Why not raise minimum wage?
The problem with raising minimum wage is simple yet profound: Nearly 200,000 Ohioans would lose jobs. The long-standing consensus among economists is that hiking the minimum wage destroys jobs, especially for low-income workers who are often young or without a college degree.
Supporters of minimum wage increases have made efforts to revise this consensus in recent years, but reality is a stubborn thing. Scholarship continues to overwhelmingly validate this economic trade-off: Forcing employers to raise wages above the market level causes layoffs, and the replacement of low-skilled workers with technology.
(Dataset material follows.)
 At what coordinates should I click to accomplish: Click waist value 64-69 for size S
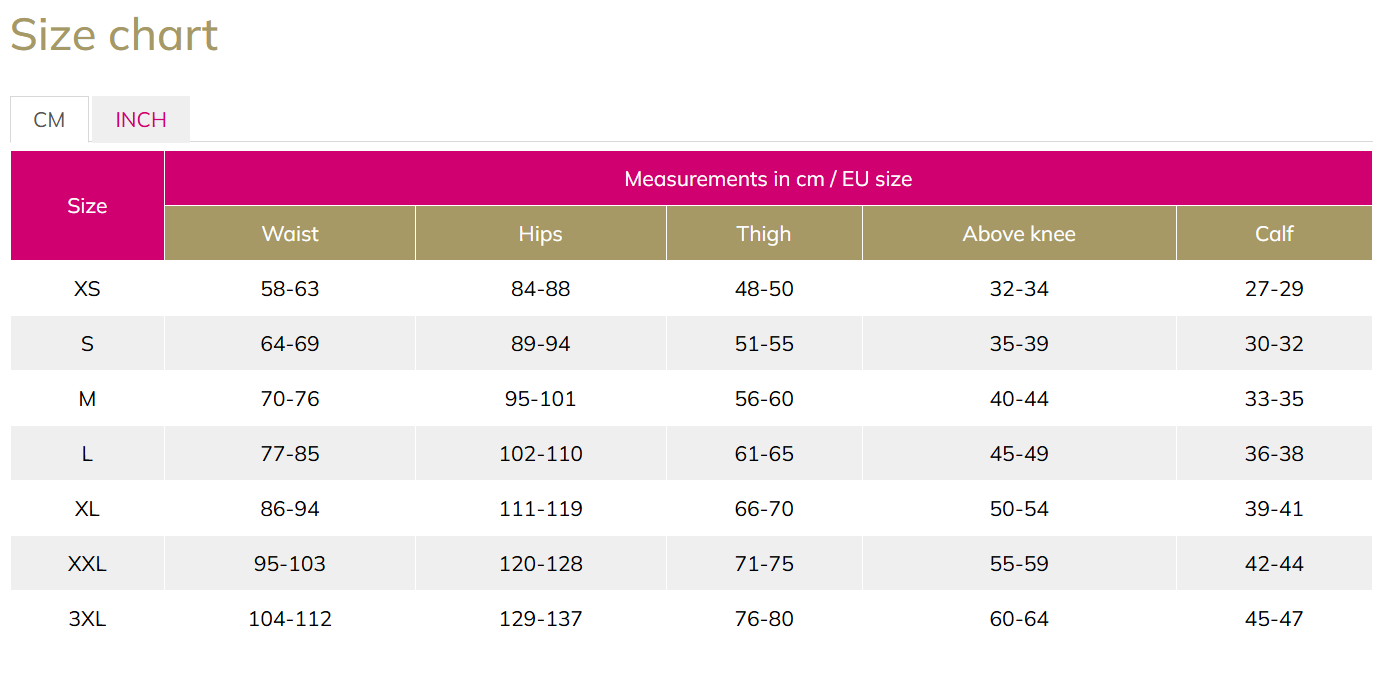click(290, 344)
A 10% increase in the minimum wage leads to a half a percentage point reduction in the employment growth rate.
Recent research found that a 10% increase in the minimum wage leads to a half a percentage point reduction in the employment growth rate. Taking into consideration inflation and other dynamic negative employment impacts, hiking the minimum wage by 10% lowers overall employment by 0.7 percentage points after three years.
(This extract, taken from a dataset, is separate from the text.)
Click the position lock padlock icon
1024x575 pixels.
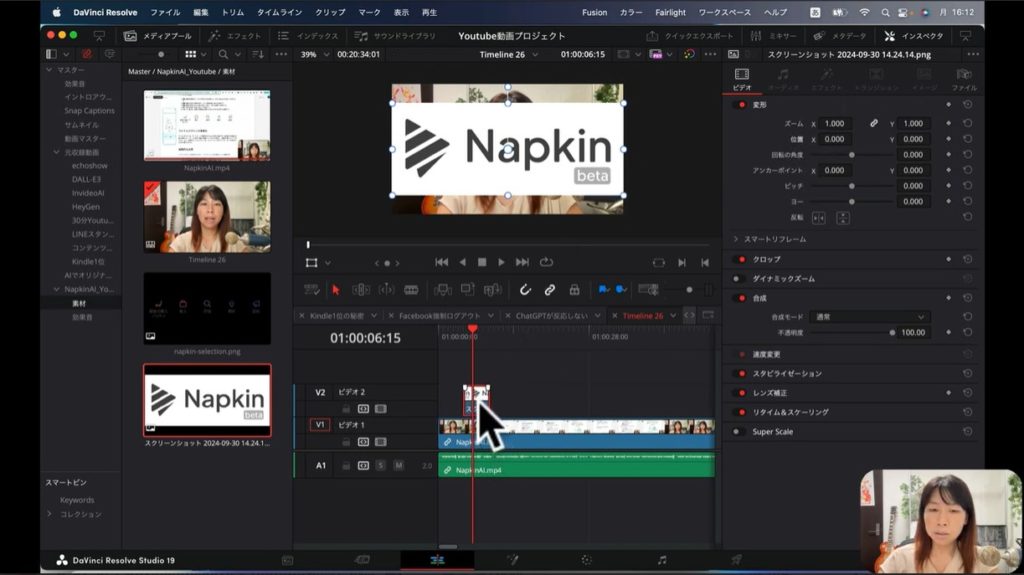point(574,290)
Raising Ohio’s current minimum wage from $8.10 to $12 would be almost a 50% increase, consequently lowering the state’s overall employment rate significantly.
Put simply, a $12 minimum wage will harm Ohio’s job market. Extrapolating from Ohio Department of Job and Family Services baseline data on projected job growth, if minimum wage increases, there will be nearly 200,000 fewer jobs by 2020. A similar phenomenon will likely be seen if the $12 minimum wage is added to state constitution, although the job loss may be more gradual due to the phased in structure of the amendment.
A recent study from the American Enterprise Institute (AEI) empirically shows that a minimum wage increase is more harmful in low-income counties than higher income counties.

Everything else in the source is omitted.